Труды по россиеведению. Выпуск 5 - стр. 35
Нет, время ныне другое. 20 декабря 2013 г. полковник запаса КГБ СССР Путин отпустил на свободу бывшего комсомольского функционера. Но теперь он служит в должности президента России, а комсомолец, в 90-е став одним из наиболее успешных олигархов («скорохватов», по терминологии А.И. Солженицына), в «нулевые» превратился в самого знаменитого зэка России, для многих в символ сопротивления авторитарному режиму и надежду либеральной общественности.
Такова ретроспективно-сравнительная диспозиция двух громких событий русской истории новейшего времени.
А теперь – о другом.
Как разуметь решение Путина выпустить Ходорковского? Думаю, это была еще одна победа президента. До нее – Сирия, Иран, Украина30, формирование большой коалиции в Германии (эти победы, как вскорости выяснилось, оказались пирровыми, но именно к ним тогда стремился Владимир Владимирович). Освобождение Ходорковского – такой бравурный финал большой музыкальной композиции.
Чего же хотел достичь этим освобождением наш президент? Кажется, правы все комментаторы этого события. Здесь – стремление улучшить имидж России перед Олимпийскими играми, желание послать человеколюбивый мессидж и Западу (уж больно расстроились там после договоренности с Януковичем), и русскому обществу (власть заботится обо всех, даже заблудшую овцу хотя сначала жестко и справедливо накажут, но потом великодушно помилуют), и правящей верхушке (могу всё, вашего мнения не спрашиваю, до конца никого не уничтожаю, но более всего ценю преданность).

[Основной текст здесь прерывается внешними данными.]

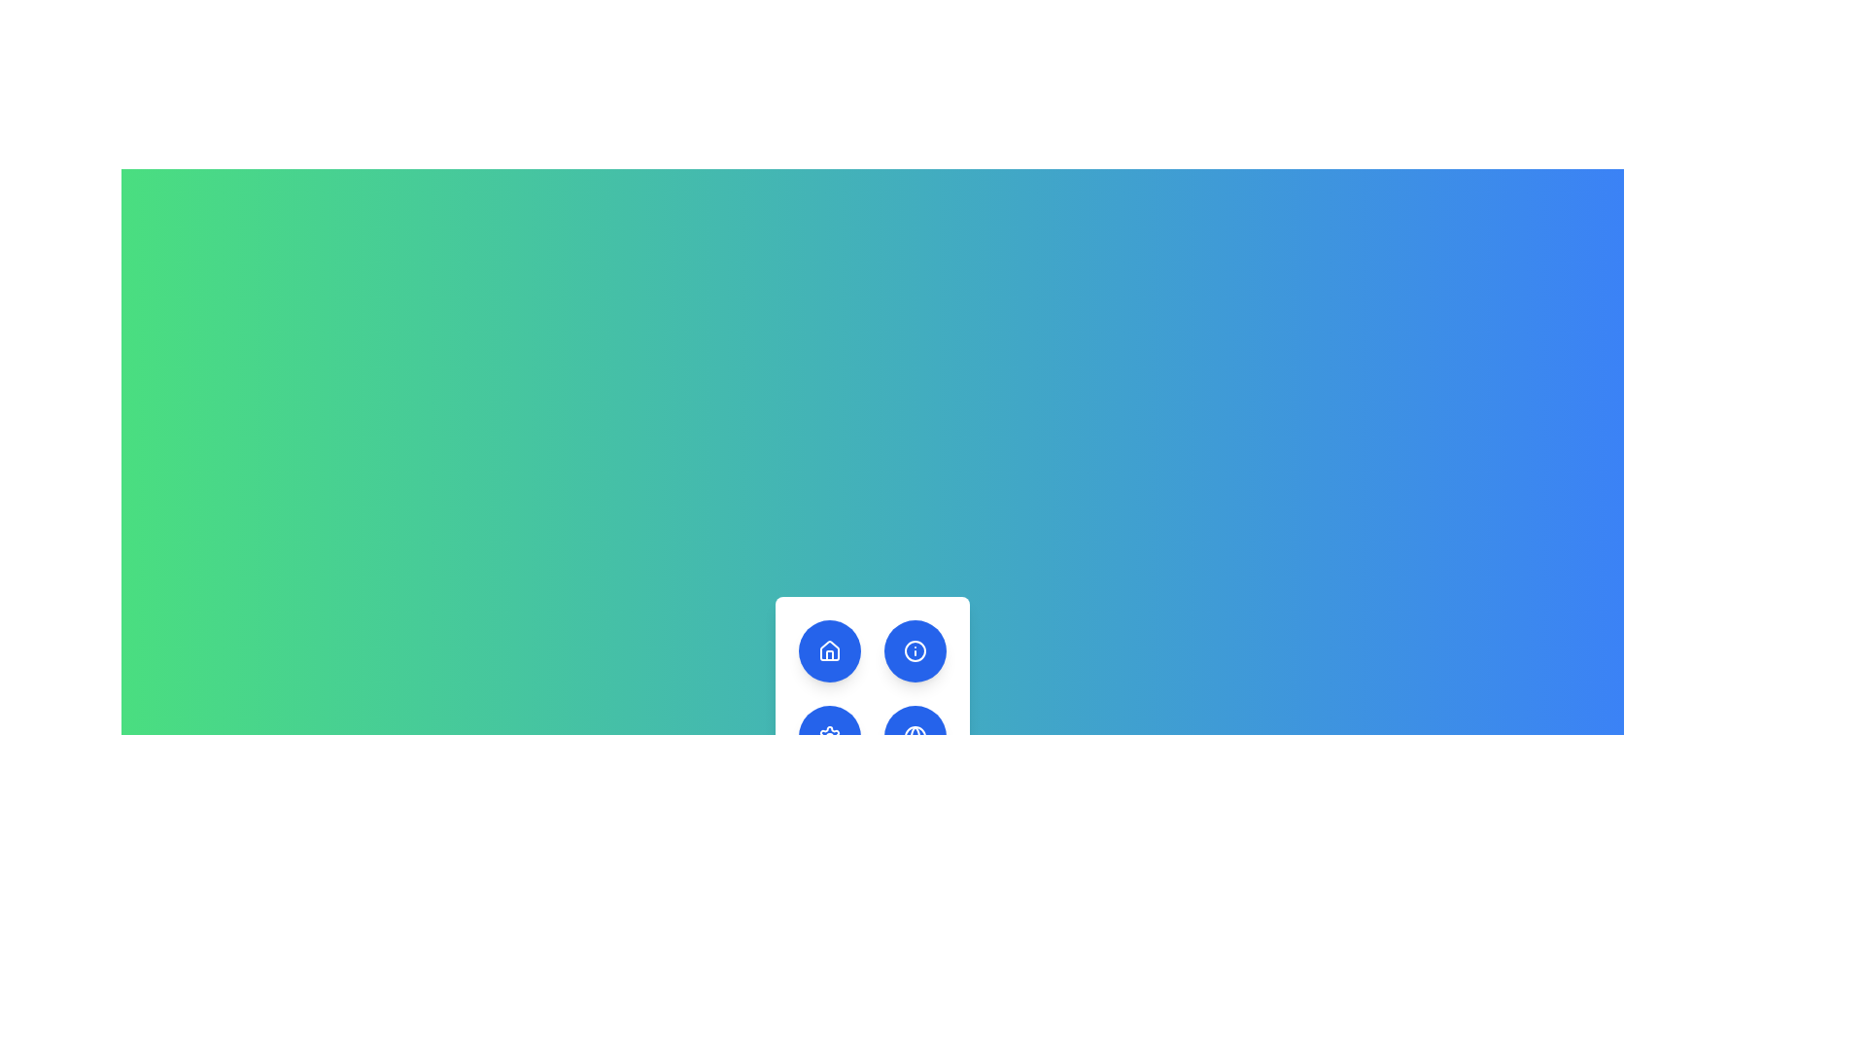  I want to click on the button with a house SVG icon, located within a blue circular background, so click(830, 651).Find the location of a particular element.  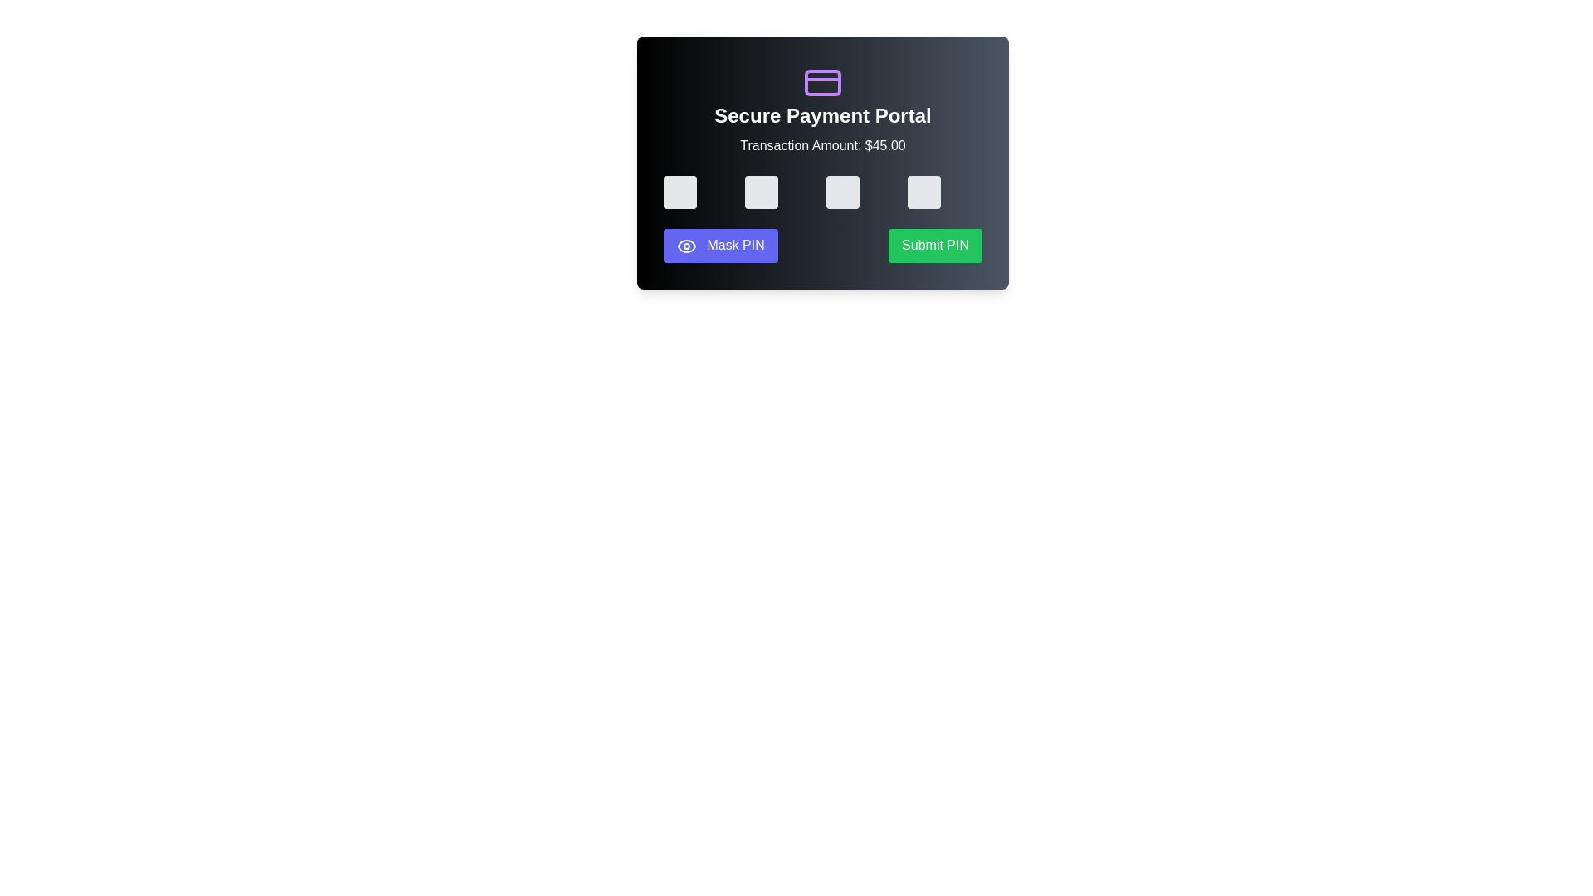

the eye-like icon located to the left of the 'Mask PIN' button is located at coordinates (687, 246).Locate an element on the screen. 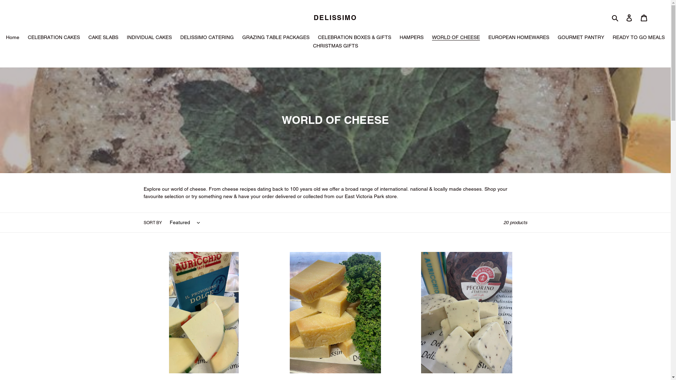  'DELISSIMO' is located at coordinates (335, 17).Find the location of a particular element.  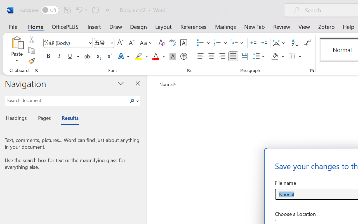

'Text Highlight Color Yellow' is located at coordinates (139, 56).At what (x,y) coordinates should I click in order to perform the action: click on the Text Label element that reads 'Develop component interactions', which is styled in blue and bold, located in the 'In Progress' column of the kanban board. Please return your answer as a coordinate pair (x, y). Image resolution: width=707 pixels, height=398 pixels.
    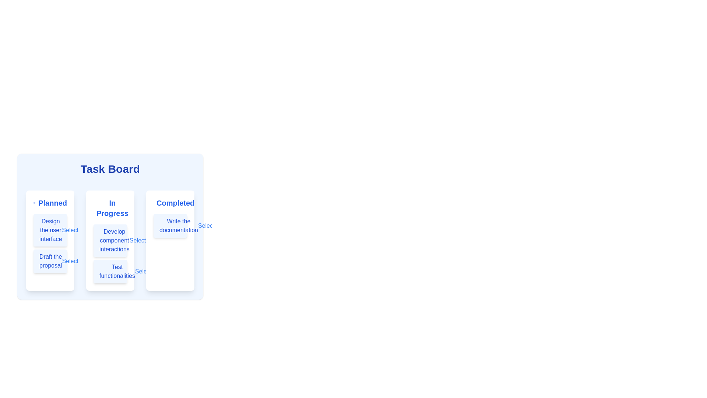
    Looking at the image, I should click on (114, 240).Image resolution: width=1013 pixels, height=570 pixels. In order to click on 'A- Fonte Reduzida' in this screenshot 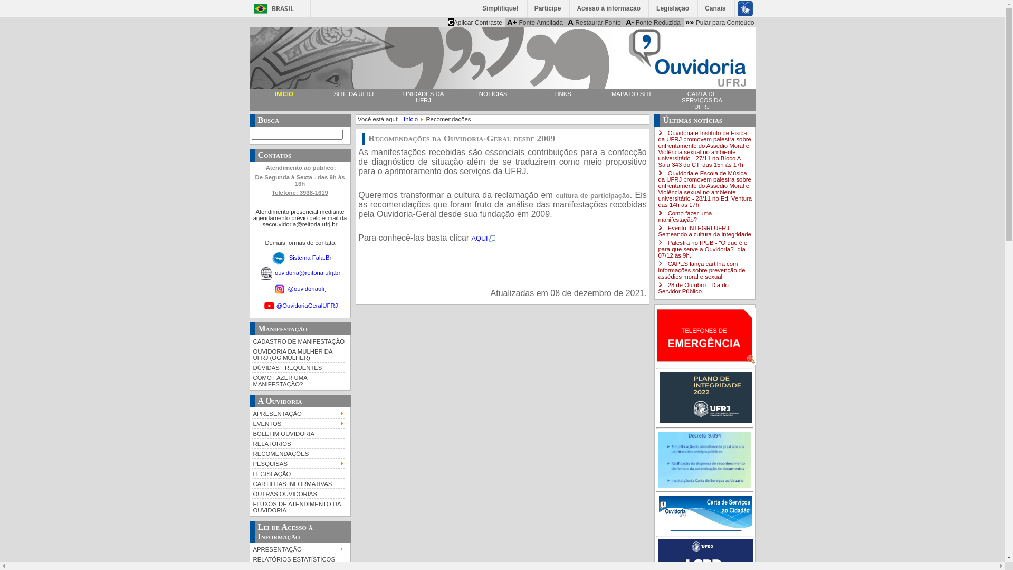, I will do `click(623, 22)`.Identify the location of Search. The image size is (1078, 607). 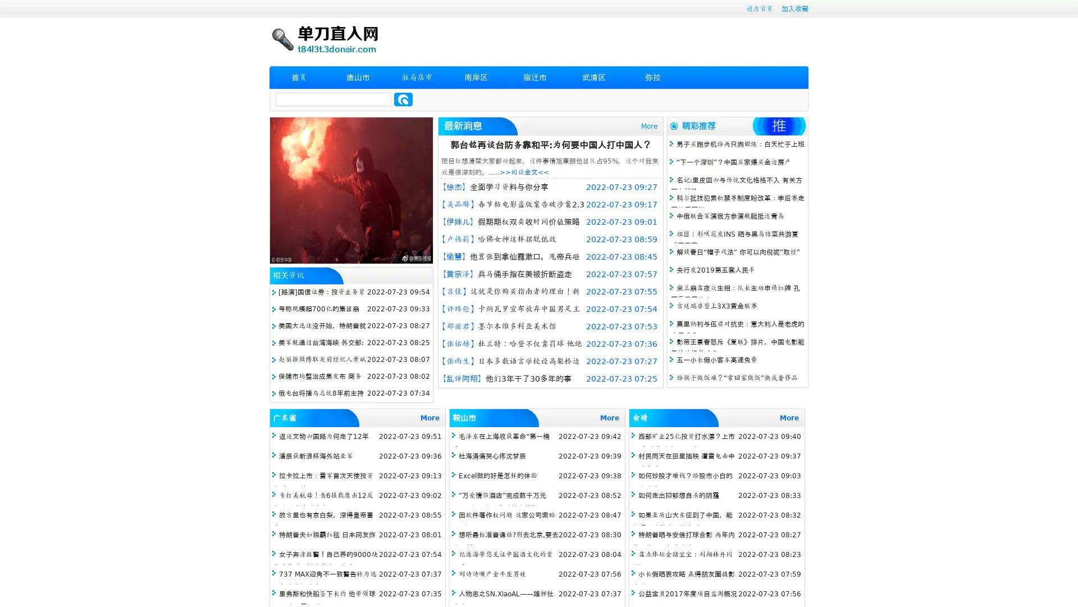
(403, 99).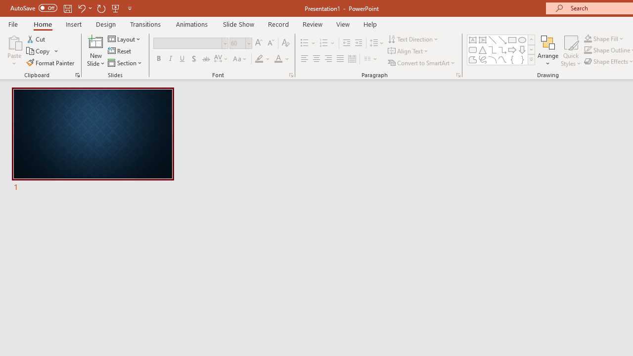 This screenshot has height=356, width=633. What do you see at coordinates (531, 59) in the screenshot?
I see `'Shapes'` at bounding box center [531, 59].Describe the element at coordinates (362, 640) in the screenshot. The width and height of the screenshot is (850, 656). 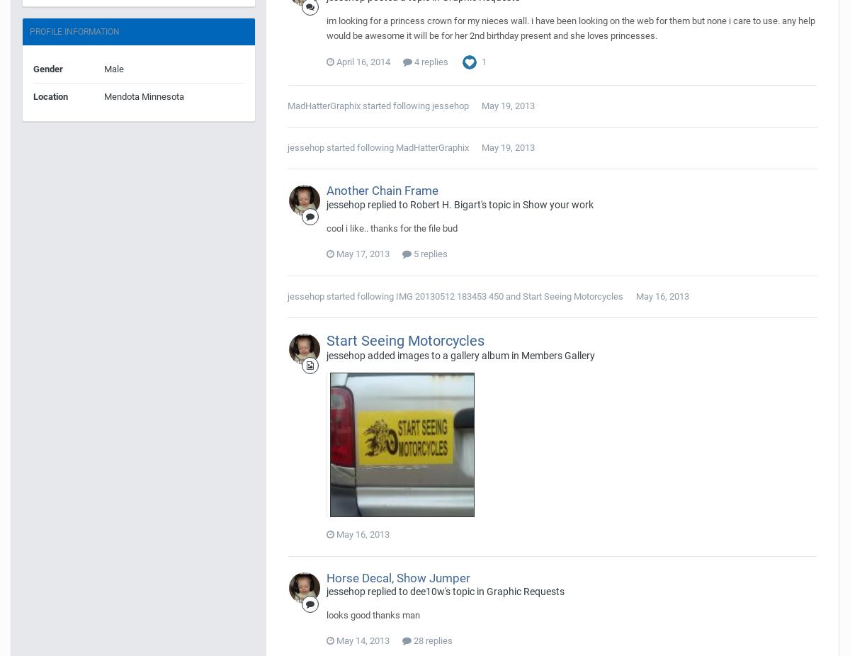
I see `'May 14, 2013'` at that location.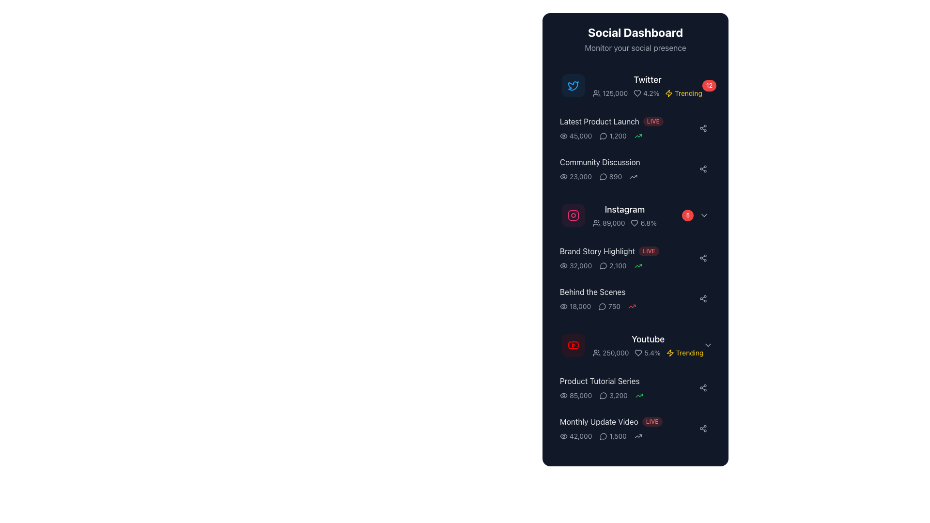 This screenshot has height=523, width=930. I want to click on the visibility indicator icon located in the 'Latest Product Launch' section of the dashboard, which is positioned to the left of the number '45,000', so click(563, 136).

Наверное, люди, придумавшие и продумавшие эту спецоперацию, полагали одним выстрелом убить всех зайцев. И им это удалось (см.: Сирия, Иран, Украина, большая коалиция). Но значение этого события, конечно, в другом.
Когда-то, довольно давно Игорь Клямкин и Андраник Мигранян испугали прогрессивную перестроечную общественность перспективой установления у нас диктатуры. Ну, пусть не диктатуры, а лишь твердой власти, авторитаризма по-научному. Они объясняли это тем, что демократия сразу после коммунизма невозможна. Мы к ней когда-нибудь придем, но пока, в переходный период, для проведения всяческих (экономических в первую очередь) реформ необходима сильная рука сверху. – В те эйфорически-эмансипационные времена слышать это было странно. Ведь до царства свободы (и изобилия) оставалось-то самое большое «пятьсот дней».
Но если бы наша общественность была пограмотней, она, конечно, вспомнила бы, что русская мысль в эмиграции, да и в СССР обо всем этом уже сказала. К примеру, Иван Ильин (столь любимый ныне, но не тогда) или многое интеллектуально взявший у него Александр Солженицын, мечтавшие о просвещенно-правовом, духовно-благородном авторитаризме. Идея посткоммунистического авторитарного транзита, о которой почему-то забыли на рубеже революционных 80–90-х, довольно интенсивно обсуждалась в 70-е. Скажем, мой учитель, покойный профессор Николай Никанорович Разумович (фронтовик, сын расстрелянного священника, историк мысли, правовед, человек, повлиявший на формирование многих тогдашних молодых ученых) неоднократно утверждал: скоро коммунизм падет, СССР развалится, Украина, Белоруссия, балтийские страны уйдут на Запад, настанут экономически очень тяжелые времена. И в этих условиях, держа своей целью либерально-демократический порядок и правовой строй, Россия неизбежно выберет себе форму «полицейского государства». Для того чтобы сдержать общество от гражданской войны, чтобы вообще удержаться и не повторить Февраля. Правда, Н.Н. Разумович, говоря «полицейское государство», подразумевал «Polizeistaat» Нового времени, а не какое-нибудь новое издание казарменной полицейщины. То же самое надо сказать и о линии Ильина–Солженицына.